И, несмотря на это, напряжение в ней ни усиливалось, и ни спадало. Одно дело — Живоглот, знаете ли, и совершенно другое — зубастенький тигруля, чья мамочка наверняка лакомится кровавым стейком на завтраки, обеды и ужины.
Профессор провел большим пальцем по её костяшкам как бы невзначай, и Гермиона прикусила губу, играя равнодушие.
Больше внимания питомцу, больше…
Свободной рукой она почесала пупса за ушком, и тот снова стал обнюхивать её.
— Я ему нравлюсь, — то ли с интонацией вопроса, то ли с утверждением сказала она и повернулась к нему.
Ошибка, Гермиона, ошибка! Их лица находились слишком близко. Взгляды разделяла лишь разница в росте.
— Ему очень сильно нравится ваш запах. Где вы достали эфир лотоса?
Лишь благодаря волнению Гермиона не удивилась, что он так быстро узнал этот аромат. Конечно, он Мастер Зелий и всё такое, но неужели его обоняние развито настолько, что за первые секунды можно различить нотки? Или же он давно разгадывал его?
— Ваша лаборатория… Я в ней иногда проводила время… Химичила… Дистиллировала*, пользовалась, если так можно сказать, всеми прелестями жизни. Пахнуть как священный цветок, что может быть лучше?
Тигренок снова ее лизнул. А Северус наклонился и провел носом по ее шее, наслаждаясь ее запахом, своей ходячей амортенцией, о чем, конечно, он не признался бы даже себе…
И Гермиона попыталась сдержать счастливую улыбку… Возможно ли…
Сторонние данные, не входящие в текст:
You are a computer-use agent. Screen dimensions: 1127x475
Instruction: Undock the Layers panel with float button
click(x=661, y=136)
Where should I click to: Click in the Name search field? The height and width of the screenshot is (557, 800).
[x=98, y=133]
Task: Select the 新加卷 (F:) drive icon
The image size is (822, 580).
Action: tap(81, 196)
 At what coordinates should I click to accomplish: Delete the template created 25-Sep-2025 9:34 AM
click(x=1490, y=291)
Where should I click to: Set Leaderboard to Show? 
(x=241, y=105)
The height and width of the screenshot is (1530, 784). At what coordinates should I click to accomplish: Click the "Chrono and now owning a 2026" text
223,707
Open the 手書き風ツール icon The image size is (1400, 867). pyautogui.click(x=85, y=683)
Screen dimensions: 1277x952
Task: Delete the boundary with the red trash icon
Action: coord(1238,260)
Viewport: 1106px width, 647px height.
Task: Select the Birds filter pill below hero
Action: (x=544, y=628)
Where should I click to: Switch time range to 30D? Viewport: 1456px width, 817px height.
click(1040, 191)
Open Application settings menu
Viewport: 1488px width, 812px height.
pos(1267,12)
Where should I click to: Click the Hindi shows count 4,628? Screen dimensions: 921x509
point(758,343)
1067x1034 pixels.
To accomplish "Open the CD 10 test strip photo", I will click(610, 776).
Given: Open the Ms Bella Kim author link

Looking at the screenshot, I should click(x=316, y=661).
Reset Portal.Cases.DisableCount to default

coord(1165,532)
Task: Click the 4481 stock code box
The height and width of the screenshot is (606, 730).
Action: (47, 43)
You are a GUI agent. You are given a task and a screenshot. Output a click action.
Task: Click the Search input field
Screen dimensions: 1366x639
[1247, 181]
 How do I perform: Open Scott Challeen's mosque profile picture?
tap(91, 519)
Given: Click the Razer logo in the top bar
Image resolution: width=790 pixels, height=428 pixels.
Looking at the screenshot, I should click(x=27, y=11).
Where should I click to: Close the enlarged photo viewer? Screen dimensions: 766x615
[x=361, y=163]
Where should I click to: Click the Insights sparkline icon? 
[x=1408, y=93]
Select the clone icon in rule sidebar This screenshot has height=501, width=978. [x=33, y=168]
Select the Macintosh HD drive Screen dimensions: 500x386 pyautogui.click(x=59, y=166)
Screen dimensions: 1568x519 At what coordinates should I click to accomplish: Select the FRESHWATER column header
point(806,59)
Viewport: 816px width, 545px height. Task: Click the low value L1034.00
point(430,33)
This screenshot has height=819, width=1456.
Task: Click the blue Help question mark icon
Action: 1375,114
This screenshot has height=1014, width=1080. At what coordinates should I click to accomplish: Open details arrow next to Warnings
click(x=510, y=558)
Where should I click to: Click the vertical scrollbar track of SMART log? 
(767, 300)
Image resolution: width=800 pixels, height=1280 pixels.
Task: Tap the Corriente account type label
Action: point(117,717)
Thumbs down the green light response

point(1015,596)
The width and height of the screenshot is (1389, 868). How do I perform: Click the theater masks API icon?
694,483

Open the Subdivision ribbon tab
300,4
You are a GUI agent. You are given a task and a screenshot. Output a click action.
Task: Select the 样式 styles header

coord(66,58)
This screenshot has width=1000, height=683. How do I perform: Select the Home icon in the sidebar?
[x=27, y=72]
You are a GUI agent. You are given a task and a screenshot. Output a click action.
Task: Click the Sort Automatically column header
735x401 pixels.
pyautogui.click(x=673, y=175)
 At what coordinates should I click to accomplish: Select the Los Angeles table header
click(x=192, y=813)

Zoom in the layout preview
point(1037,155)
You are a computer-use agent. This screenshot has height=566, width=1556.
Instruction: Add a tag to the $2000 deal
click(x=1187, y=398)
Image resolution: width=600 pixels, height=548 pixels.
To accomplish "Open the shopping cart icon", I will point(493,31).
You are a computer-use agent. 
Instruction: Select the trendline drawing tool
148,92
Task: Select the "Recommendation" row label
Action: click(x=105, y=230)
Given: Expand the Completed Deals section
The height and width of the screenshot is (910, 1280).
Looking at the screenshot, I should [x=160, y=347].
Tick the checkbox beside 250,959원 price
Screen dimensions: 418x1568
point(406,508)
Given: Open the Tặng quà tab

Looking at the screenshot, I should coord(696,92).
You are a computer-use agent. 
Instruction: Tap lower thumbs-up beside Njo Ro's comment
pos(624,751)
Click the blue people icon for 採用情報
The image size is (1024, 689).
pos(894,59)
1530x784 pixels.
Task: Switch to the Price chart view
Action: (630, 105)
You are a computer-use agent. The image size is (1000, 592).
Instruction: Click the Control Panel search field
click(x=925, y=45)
— Он милый, — ласково сказал ее звонкий, но слегка дрожащий голос, когда питомец вильнул хвостом и перелез к ней на руки. Весил он куда больше, чем казался. Не без усмешки профессор отстранился и помог ей, из-за чего их руки снова соприкоснулись. От его теплого взгляда у нее окончательно растопилось сердце. Она любила его. О, как она его любила!
Гермиона поняла, что попала. Пропала.
— А что же должна сделать невеста? — неожиданно для самой себя задала она вопрос.
— Поцелуя будет достаточно.
Взгляд Северуса упал на губы Гермионы и задержался там. У нее возникло ощущение, что они загорелись от этого взгляда. На щеках просочился румянец, но она осмелилась спросить:
— Любой?
Вновь появилось желание сглотнуть, когда он перевел свой внимательный, но такой любящий взгляд в ее темнеющие глаза. Словно он тоже ее любил по-настоящему… Молчание — знак согласия. Вознамерясь поцеловать его в щеку, она потянулась к нему. Но то ли они не поняли друг друга, то ли животное отвлекло их двоих, но Северус повернул голову. Угол сменился, и она поцеловала его губы. Вернее чмокнула, но сама.
Впервые.
Большие карие глаза распахнулись, и вместе со смесью растерянности, смущения и любопытства, она опустила взгляд на те мягкие губы, ласкающие ее неделю назад так, что хотелось стонать от желания. Вот-вот они должны были растянуться в усмешке. Она ждала. Но этого всё никак не происходило. Наоборот, её реакция, поведение заинтересовали Северуса не меньше, чем Гермиону — его губы.